その後、問題はさらに悪化しています。現在では、オピオイド薬の処方箋の3件に1件は乱用されているのです。オピオイドの乱用がもたらす経済的な損失は年間 560億ドルと推定されており、ベビーブーマーの世代は、ミレニアル世代の4倍の確率でオピオイドを乱用しています。地理的に見ると、オピオイド依存症問題が最もひどいのはアメリカ南部です。ただしメーン州も、オピオイドが処方される数では引けを取りません。

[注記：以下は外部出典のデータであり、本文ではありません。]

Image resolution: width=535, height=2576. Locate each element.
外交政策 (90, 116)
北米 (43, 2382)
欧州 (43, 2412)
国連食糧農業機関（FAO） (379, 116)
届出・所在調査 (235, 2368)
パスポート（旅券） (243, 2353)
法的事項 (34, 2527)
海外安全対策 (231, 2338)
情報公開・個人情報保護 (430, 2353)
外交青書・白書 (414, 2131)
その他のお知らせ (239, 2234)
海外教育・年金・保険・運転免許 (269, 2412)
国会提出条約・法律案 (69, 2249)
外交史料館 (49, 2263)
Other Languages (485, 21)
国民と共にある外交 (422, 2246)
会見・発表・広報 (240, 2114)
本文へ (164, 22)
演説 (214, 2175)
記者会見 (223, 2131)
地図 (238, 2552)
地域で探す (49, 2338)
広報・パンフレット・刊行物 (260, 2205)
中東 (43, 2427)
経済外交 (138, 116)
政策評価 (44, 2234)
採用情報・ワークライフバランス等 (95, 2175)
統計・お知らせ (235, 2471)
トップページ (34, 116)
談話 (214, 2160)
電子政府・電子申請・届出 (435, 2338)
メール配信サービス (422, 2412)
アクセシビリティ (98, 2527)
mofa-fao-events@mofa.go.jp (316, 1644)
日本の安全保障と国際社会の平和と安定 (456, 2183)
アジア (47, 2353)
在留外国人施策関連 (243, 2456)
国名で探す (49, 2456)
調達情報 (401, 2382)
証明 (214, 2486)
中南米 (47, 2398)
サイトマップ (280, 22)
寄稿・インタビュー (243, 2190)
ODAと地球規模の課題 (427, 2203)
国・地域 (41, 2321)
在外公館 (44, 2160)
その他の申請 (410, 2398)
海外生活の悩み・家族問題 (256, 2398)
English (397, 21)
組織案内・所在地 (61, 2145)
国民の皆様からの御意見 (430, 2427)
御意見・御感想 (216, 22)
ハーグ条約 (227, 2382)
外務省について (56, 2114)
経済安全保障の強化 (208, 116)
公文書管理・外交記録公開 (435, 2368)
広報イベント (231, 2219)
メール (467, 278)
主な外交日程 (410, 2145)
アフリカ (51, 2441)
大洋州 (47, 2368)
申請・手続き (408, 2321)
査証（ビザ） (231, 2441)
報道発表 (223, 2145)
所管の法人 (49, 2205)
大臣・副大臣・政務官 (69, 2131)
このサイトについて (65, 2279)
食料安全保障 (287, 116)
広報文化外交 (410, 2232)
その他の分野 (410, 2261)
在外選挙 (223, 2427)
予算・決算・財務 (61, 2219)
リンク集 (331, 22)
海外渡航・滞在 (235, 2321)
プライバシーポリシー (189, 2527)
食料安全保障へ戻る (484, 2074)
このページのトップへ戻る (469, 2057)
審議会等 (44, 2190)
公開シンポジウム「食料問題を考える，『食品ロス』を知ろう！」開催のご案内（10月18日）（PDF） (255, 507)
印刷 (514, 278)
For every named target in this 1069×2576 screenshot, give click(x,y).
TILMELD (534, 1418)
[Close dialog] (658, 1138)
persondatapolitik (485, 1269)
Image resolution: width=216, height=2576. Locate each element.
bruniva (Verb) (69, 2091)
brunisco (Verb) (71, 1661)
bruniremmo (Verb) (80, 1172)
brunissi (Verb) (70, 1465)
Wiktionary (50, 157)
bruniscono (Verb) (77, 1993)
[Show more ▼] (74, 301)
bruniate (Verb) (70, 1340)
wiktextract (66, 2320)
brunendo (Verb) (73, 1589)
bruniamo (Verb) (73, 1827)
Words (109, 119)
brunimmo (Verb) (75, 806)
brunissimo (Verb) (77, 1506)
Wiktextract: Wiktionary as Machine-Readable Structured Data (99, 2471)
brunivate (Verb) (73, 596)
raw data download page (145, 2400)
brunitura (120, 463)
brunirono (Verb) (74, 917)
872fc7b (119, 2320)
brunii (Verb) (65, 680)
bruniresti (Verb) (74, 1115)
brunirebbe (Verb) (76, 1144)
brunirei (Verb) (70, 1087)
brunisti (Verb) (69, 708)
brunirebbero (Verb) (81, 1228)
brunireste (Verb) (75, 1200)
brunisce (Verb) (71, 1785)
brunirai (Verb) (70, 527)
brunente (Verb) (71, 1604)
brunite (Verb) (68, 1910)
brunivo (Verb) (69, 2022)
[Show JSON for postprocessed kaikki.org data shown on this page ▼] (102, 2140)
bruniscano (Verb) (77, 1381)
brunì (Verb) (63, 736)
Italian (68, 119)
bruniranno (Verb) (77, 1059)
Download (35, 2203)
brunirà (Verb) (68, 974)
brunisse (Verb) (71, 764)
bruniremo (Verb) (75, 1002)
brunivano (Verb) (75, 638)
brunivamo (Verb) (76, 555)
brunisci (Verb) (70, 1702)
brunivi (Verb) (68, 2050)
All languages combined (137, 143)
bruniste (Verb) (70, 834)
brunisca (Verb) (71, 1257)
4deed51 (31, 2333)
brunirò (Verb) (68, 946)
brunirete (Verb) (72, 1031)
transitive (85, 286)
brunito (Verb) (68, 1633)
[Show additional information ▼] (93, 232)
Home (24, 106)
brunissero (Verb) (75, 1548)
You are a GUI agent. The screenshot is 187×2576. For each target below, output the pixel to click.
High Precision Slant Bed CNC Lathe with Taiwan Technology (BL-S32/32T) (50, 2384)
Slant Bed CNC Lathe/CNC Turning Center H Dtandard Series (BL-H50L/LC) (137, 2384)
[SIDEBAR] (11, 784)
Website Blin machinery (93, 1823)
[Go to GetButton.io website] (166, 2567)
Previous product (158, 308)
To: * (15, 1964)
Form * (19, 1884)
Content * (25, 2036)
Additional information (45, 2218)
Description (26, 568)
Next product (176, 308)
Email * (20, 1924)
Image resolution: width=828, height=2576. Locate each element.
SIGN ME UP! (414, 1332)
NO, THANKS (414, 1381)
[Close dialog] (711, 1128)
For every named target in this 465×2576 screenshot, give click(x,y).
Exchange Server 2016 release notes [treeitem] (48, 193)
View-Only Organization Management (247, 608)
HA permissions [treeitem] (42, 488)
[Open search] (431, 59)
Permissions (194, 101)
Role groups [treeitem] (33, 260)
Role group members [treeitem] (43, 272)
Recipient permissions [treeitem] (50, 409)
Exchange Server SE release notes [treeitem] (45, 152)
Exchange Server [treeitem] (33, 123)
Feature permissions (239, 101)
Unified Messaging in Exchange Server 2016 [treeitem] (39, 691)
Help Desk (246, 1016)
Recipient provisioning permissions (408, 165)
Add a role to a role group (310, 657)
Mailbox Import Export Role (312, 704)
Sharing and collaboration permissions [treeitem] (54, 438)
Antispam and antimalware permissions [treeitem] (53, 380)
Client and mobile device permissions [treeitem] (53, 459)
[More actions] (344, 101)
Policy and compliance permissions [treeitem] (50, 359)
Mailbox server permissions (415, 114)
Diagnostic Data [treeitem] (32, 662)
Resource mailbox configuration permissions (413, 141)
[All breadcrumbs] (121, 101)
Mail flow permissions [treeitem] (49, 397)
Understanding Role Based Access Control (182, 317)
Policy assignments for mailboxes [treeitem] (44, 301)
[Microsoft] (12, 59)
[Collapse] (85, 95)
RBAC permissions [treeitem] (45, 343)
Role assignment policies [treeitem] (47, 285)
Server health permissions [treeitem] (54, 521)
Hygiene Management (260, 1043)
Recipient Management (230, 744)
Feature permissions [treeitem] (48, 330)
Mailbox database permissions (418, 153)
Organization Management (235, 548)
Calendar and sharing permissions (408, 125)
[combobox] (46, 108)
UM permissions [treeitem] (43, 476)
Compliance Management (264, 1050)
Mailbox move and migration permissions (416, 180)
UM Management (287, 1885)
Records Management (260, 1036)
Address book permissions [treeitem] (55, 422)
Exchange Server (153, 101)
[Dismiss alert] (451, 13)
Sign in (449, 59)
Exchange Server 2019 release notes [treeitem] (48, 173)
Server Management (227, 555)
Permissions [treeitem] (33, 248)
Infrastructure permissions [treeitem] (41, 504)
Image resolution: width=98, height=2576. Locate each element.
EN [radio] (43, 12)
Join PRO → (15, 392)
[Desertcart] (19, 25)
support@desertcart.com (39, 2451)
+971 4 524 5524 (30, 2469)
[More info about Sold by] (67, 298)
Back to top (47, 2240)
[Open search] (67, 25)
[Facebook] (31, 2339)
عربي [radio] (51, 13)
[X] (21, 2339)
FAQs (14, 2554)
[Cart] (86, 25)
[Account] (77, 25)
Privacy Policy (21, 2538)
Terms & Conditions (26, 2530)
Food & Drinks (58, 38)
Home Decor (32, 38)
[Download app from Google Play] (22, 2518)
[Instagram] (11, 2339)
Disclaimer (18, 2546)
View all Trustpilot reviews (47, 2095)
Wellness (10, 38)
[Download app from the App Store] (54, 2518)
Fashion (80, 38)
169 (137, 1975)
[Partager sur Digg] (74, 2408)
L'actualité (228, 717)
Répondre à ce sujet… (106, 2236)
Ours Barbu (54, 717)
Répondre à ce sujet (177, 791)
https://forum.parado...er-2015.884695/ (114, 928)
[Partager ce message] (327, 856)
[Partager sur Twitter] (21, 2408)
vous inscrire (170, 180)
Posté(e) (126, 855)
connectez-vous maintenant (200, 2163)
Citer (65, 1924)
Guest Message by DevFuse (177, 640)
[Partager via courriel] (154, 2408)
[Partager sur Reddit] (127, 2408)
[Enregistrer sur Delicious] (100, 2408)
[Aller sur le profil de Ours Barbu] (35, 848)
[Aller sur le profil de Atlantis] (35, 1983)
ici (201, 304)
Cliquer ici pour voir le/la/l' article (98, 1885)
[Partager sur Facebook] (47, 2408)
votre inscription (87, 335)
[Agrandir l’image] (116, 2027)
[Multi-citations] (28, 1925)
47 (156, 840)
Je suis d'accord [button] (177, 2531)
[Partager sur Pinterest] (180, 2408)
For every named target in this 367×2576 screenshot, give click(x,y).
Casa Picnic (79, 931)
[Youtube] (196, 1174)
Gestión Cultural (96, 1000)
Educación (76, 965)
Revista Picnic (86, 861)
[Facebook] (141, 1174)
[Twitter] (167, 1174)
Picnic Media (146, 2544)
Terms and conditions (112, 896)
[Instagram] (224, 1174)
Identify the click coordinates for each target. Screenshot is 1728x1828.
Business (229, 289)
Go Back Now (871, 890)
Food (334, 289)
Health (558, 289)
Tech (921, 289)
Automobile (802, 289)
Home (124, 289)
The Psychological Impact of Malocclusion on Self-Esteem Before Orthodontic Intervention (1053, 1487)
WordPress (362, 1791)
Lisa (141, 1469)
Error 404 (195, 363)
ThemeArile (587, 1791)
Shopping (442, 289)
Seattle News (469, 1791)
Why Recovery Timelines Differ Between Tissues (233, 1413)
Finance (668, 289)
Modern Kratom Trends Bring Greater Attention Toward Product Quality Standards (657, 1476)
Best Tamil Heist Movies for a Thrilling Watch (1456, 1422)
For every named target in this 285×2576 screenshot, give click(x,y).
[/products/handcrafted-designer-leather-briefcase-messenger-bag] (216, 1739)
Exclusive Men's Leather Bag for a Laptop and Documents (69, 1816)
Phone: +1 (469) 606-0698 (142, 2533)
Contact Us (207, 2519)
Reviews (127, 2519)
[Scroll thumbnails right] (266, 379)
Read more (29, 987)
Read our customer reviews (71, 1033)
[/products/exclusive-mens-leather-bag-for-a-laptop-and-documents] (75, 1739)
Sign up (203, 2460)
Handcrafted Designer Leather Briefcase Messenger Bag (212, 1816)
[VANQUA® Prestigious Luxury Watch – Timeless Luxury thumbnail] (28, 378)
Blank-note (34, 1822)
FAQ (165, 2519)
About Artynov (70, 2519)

アメリカの人口は世界の総人口の 5% にすぎませんが、世界のオピオイド薬の 80% はアメリカ人が消費しています。アメリカ人は他のどんな国の人たちよりもたくさんのオピオイドを使っているのです——そのせいで、術後の痛みや終末期医療といった大事な目的のためのオピオイド薬が手に入らない国があるほどです。開発途上国の中には、疼痛管理のための鎮痛薬が手に入りにくいところもあります——私たちがみんな使ってしまうからです。
アメリカでは、オピオイド薬を使い始めた最初の年に 30日以上摂取した人の 50% 近くが、3年あるいはそれ以上にわたってオピオイド薬を使い続けます。そのうち半数は短時間作用性オピオイドで、大手製薬企業によれば、依存症と乱用につながりやすいのがこのタイプです。アメリカでは患者の 60% 近くが、一緒に摂るとオピオイドの危険性がより高まるとされる他の薬とオピオイドを併用しており、過剰摂取死がいっそう起こりやすくなっています。
医師のジレンマ
実はアメリカでは、処方されるオピオイドの乱用と依存症はヘロイン依存症よりもずっと大きな問題です。たとえば 2014年には、処方されたオピオイド薬の過剰摂取で死亡した人は 19,000人ほどだったの対し、ヘロインの過剰摂取死は 11,000人でした。そしてこれらのヘロイン使用者は、初めは処方されたオピオイドを使っていたのです。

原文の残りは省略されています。